Dati forniti
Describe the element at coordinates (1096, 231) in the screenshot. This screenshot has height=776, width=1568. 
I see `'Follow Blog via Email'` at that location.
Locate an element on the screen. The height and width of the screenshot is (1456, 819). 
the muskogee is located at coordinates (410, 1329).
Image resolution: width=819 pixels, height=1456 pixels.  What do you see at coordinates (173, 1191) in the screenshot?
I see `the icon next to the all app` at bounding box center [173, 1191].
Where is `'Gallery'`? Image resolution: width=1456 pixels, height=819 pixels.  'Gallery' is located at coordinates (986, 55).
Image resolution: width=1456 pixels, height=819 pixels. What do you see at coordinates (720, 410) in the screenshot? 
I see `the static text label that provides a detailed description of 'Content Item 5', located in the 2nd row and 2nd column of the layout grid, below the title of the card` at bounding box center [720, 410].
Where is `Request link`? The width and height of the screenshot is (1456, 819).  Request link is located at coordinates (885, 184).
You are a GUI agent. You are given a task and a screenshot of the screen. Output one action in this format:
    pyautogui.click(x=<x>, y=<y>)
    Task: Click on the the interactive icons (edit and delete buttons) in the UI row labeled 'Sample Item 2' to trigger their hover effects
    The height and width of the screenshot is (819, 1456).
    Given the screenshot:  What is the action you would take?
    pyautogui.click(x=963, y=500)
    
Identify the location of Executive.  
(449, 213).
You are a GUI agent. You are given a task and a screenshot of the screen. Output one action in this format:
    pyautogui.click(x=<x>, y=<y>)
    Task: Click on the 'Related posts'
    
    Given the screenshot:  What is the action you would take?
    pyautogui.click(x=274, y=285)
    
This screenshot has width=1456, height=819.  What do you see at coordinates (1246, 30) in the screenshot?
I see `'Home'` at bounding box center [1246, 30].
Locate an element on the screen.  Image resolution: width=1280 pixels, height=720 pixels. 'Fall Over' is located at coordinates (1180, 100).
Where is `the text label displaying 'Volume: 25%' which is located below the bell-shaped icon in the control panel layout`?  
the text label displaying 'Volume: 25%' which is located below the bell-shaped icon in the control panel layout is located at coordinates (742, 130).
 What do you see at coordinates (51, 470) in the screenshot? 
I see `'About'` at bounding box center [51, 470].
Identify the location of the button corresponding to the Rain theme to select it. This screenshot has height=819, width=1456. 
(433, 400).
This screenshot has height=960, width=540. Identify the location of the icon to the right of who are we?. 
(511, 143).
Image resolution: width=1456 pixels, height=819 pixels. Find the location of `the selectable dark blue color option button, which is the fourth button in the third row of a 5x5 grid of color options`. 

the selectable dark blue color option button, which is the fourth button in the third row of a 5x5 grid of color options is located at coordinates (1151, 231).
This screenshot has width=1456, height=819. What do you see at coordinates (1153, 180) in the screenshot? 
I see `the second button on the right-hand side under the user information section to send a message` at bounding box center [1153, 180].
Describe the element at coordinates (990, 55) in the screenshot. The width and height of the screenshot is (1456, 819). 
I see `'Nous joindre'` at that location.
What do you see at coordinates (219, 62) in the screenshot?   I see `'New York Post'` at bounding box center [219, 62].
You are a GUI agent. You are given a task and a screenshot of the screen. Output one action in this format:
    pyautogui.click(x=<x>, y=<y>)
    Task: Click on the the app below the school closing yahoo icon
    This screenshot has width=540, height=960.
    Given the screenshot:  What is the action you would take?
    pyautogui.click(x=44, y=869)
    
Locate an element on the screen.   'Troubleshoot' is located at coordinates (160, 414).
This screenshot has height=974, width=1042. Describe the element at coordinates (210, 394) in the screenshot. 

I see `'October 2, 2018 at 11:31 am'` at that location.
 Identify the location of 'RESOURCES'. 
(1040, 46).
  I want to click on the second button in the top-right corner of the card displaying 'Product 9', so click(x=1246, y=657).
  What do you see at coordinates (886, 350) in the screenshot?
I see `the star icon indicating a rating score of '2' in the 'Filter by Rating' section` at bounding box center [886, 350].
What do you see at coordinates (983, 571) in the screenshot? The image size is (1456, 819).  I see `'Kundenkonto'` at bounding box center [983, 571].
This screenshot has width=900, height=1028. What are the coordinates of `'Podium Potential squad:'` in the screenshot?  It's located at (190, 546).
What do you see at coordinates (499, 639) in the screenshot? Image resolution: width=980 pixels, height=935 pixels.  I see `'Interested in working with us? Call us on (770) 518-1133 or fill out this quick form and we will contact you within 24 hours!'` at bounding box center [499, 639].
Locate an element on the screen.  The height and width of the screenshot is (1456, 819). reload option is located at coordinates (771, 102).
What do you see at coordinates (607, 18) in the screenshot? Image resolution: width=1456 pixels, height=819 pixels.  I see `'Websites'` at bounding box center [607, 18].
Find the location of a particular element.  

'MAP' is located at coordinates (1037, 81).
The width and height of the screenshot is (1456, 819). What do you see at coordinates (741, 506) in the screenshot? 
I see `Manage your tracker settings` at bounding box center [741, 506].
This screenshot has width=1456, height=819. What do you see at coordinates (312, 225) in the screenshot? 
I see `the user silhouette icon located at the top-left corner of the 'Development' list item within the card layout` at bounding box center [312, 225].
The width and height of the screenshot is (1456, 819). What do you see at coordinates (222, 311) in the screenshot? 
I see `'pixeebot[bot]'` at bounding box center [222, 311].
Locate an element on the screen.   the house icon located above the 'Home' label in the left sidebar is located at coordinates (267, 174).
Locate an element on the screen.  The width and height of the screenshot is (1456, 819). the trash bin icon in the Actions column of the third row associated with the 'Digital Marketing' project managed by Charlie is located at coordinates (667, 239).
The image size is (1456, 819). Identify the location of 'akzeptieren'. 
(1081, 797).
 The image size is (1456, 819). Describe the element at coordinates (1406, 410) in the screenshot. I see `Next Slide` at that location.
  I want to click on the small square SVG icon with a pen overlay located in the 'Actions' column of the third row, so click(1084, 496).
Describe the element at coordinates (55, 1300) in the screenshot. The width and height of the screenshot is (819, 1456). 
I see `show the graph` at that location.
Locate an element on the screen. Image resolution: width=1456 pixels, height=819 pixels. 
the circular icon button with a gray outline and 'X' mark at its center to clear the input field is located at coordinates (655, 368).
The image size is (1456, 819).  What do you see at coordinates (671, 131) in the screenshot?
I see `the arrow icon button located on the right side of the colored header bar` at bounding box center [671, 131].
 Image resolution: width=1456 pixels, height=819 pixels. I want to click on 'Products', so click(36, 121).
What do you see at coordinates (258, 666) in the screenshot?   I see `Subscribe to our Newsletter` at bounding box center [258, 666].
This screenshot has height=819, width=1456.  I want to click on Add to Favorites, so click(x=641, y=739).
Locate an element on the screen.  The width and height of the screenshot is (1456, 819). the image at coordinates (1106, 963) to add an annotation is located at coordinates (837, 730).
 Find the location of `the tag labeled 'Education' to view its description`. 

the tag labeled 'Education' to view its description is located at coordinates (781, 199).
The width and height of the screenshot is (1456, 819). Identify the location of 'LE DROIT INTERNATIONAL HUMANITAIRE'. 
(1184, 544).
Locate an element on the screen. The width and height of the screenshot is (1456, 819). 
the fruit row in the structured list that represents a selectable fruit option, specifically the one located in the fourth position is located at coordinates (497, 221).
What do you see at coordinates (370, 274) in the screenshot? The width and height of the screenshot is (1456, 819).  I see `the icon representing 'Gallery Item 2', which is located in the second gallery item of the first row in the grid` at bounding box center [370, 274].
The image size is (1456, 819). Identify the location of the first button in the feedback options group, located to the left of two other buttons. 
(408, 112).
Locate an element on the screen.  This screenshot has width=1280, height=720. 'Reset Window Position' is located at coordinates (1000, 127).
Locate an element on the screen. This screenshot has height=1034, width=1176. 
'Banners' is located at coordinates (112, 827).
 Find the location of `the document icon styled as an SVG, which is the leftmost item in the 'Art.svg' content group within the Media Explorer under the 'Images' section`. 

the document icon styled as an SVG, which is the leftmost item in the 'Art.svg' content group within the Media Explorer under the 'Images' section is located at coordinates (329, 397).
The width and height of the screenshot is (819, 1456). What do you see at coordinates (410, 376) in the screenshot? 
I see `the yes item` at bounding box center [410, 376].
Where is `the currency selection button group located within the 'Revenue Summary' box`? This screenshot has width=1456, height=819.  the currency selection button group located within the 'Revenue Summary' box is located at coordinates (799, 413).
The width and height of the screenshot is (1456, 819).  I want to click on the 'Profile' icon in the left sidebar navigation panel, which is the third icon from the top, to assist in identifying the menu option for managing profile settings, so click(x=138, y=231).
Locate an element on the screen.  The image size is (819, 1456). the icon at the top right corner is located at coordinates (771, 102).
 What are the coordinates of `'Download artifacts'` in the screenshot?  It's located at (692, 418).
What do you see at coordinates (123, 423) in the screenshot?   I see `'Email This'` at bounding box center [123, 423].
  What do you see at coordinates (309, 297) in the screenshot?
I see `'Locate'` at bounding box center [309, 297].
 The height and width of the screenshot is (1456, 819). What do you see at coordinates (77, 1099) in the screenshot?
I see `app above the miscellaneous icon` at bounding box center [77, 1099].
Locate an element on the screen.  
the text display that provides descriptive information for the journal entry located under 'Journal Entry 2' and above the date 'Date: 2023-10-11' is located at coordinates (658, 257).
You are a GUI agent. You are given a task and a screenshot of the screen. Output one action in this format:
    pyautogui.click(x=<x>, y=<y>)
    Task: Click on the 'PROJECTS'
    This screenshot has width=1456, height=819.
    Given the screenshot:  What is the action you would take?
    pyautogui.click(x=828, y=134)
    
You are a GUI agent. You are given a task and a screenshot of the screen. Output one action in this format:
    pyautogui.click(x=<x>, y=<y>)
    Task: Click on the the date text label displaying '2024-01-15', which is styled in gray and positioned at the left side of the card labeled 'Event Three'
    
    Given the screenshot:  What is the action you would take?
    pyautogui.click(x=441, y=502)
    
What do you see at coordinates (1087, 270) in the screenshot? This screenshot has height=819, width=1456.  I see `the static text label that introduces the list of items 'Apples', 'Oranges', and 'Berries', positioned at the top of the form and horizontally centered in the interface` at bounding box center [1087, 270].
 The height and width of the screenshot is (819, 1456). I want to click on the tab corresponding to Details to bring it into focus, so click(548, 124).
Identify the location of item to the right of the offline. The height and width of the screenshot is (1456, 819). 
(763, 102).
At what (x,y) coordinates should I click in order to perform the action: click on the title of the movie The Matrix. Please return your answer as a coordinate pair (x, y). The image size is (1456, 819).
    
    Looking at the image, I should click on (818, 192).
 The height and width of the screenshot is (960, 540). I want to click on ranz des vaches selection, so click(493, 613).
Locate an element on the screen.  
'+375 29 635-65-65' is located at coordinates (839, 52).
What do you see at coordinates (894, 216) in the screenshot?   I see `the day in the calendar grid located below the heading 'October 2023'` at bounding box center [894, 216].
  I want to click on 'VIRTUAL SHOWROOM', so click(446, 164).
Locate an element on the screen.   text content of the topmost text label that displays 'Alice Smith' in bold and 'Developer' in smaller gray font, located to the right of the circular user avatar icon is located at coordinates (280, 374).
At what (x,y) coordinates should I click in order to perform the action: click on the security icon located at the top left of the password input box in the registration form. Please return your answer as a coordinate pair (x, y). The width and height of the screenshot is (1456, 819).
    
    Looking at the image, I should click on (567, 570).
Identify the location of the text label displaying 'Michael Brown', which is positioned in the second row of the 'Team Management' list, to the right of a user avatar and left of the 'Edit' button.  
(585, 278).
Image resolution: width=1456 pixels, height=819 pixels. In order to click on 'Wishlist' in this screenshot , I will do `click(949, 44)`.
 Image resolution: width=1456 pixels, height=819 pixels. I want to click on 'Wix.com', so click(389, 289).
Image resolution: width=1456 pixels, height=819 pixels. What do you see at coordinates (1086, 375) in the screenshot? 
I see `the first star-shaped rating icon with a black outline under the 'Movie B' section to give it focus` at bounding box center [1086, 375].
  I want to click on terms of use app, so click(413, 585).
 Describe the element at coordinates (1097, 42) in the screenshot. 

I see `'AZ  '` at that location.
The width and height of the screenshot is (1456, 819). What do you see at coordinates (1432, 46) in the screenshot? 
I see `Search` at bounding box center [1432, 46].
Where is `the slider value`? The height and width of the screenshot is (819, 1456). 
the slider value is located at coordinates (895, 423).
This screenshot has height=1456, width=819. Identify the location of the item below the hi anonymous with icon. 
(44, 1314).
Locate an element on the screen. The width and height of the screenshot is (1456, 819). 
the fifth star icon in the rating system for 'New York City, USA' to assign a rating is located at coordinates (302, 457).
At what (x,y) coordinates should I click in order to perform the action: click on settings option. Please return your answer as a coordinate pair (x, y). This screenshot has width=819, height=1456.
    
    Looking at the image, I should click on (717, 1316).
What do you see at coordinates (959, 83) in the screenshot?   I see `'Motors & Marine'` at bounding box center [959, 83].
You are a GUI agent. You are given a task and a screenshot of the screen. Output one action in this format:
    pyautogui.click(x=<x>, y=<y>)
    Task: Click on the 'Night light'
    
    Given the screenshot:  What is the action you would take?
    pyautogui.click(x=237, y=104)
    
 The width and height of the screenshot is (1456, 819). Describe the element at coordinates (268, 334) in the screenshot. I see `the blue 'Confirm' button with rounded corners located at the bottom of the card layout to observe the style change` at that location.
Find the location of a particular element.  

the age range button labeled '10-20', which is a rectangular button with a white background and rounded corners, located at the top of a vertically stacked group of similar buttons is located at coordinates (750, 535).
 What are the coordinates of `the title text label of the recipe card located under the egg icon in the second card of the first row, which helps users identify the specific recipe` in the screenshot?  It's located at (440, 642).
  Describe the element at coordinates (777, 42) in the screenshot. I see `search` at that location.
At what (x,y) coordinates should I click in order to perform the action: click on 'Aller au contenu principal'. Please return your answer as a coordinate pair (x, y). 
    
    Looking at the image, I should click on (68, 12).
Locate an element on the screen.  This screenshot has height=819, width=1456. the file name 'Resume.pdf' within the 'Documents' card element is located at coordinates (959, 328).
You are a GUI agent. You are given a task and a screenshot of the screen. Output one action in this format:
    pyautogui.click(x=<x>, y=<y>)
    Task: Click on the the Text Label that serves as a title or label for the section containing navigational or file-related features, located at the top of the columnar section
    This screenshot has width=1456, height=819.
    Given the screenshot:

Descrizione del problema
Indichi quante righe dei record soprastanti contengono la parola "description", distinguendo tra maiuscole e minuscole. Riporti soltanto il numero.

Soluzione del problema
3